Tall Tales
Some folks think these stories are mostly made up, that the wild wild South End disappeared long ago, domesticized under the yoke of cable TV and social networking. They think we all conformed, threw up the white flag of surrender to county government and the gated communities. Oh, a few packed it up and migrated to less populated places where the taxes are cheaper and the neighbors farther away. But the South End, for all its latter-day gentrification, still howls late at night, still barks at strangers. And I don’t just mean me….
Gyppo Paul stopped by this spring. Paul’s what you’d call an outlaw. Pretty much ignores societal rules and fairly regularly breaks the law. I’m not saying he’s a role model, I’m just saying he lives here on his own terms. When Paul drops by, I figure trouble’s coming in the door too, semi-invited. What he wants, when he finally gets to it, is he needs to unload some old growth logs he’s managed to cut off the stump, haul out and section into 27 and 21 foot lengths, winch onto a trailer and move into a side road where the trailer tires are squashed deep into the mud.
He needs money and he’s willing to let these go cheap. In my younger days I lived in a ghetto. You want to see unbridled capitalism, go down to the Mean Streets.

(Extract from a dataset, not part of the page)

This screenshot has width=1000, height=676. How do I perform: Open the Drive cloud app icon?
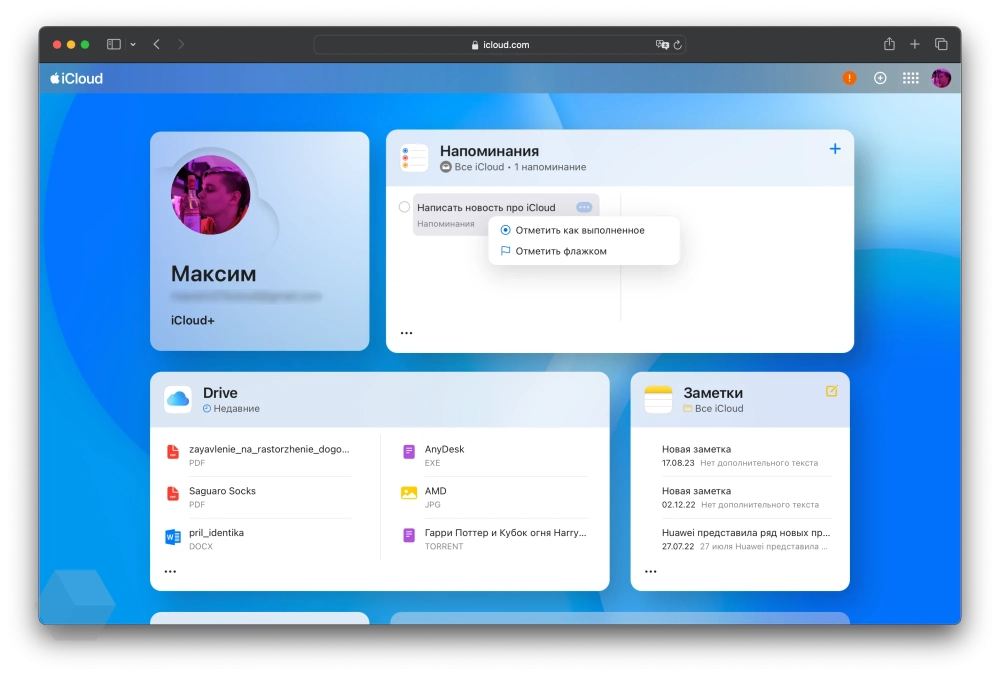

Paul would prosper there. Commerce, barter, theft; everything’s fungible. Everything! I figure Paul poached the tree. Dead old growth. Absentee landowner. Who’d care? I said go talk to Pete, I’m not set up for this action.

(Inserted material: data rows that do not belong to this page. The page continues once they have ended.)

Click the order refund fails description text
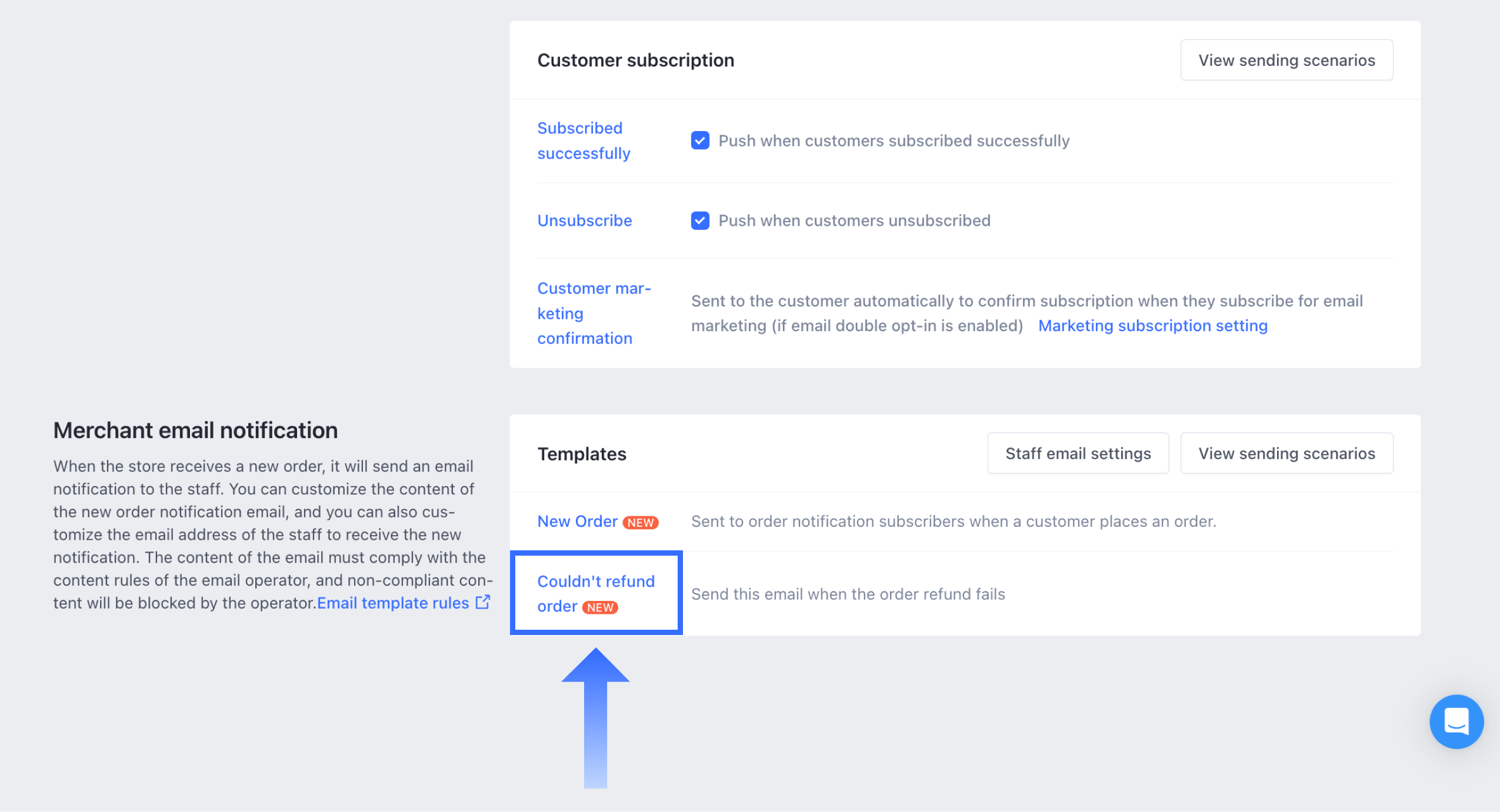 pos(848,594)
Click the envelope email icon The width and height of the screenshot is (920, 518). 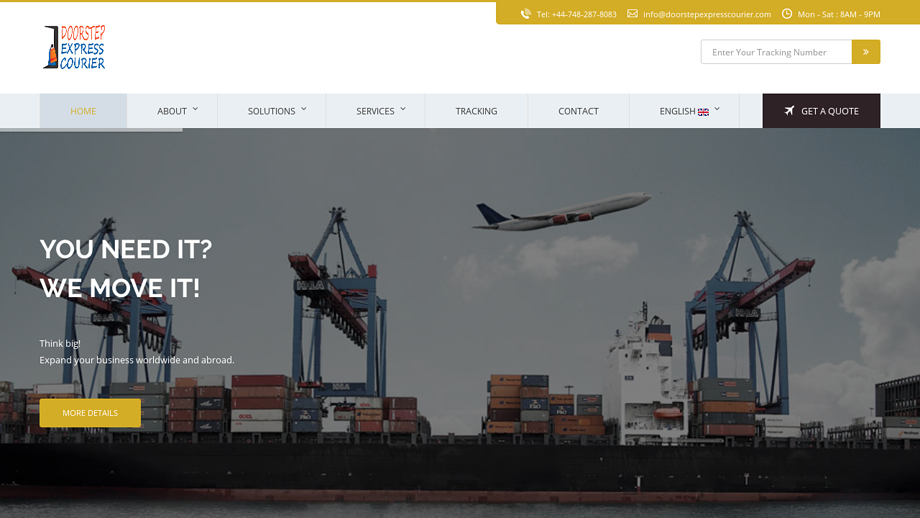[x=632, y=13]
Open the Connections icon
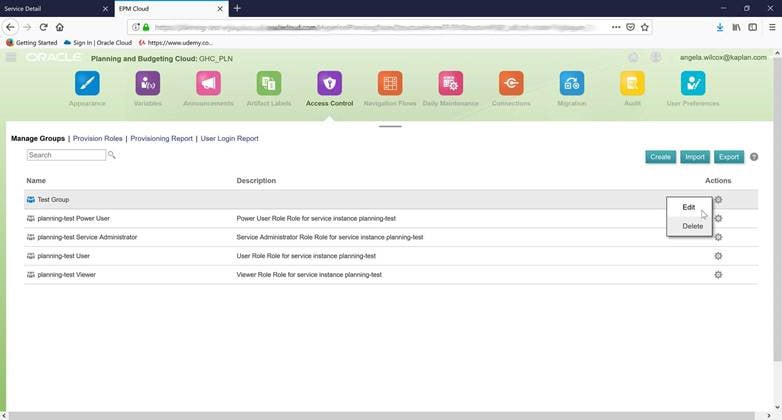 pyautogui.click(x=511, y=84)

Story short: Pete buys the tree. He’s got a place that once was the Benz sawmill. His house was built by Benz and built out of lumber milled on a 4 foot sawblade powered off a chain driven by a 350 horsepower Chevy engine. My shack has cedar lumber milled there too, same blade marks. Most of me and my neighbors don’t have a way to deal with a 27 foot long, 4 foot diameter log, much less two of them, that weigh about the tonnage of two or three of their travel trailers. Those logging days are long gone — or so they think.
But I’m talking about the South End and Pete’s a certified — or certifiable — South Ender. He builds boats, kayaks, cider mills, furniture, you name it, the man isn’t intimidated by any lack of experience. What he needs to learn, he learns. He didn’t come here to retire, that’s for sure. By summer he’s got a portable mill rigged up, a two man operation with 2 chain saws driving a 4 foot bar with a chain that rides on top of the log and slabs off 27 foot lengths two inches thick. It takes him two weeks to whittle down a fir 470 years old.
Scoff if you like at the mythology of the South End, but trust me when I tell you: this is the last old growth that’s gonna be milled on the island, logged by a gyppos after the pioneers first arrived. You think the South End is nothing but Tall Tales, well …. you’d be mostly right.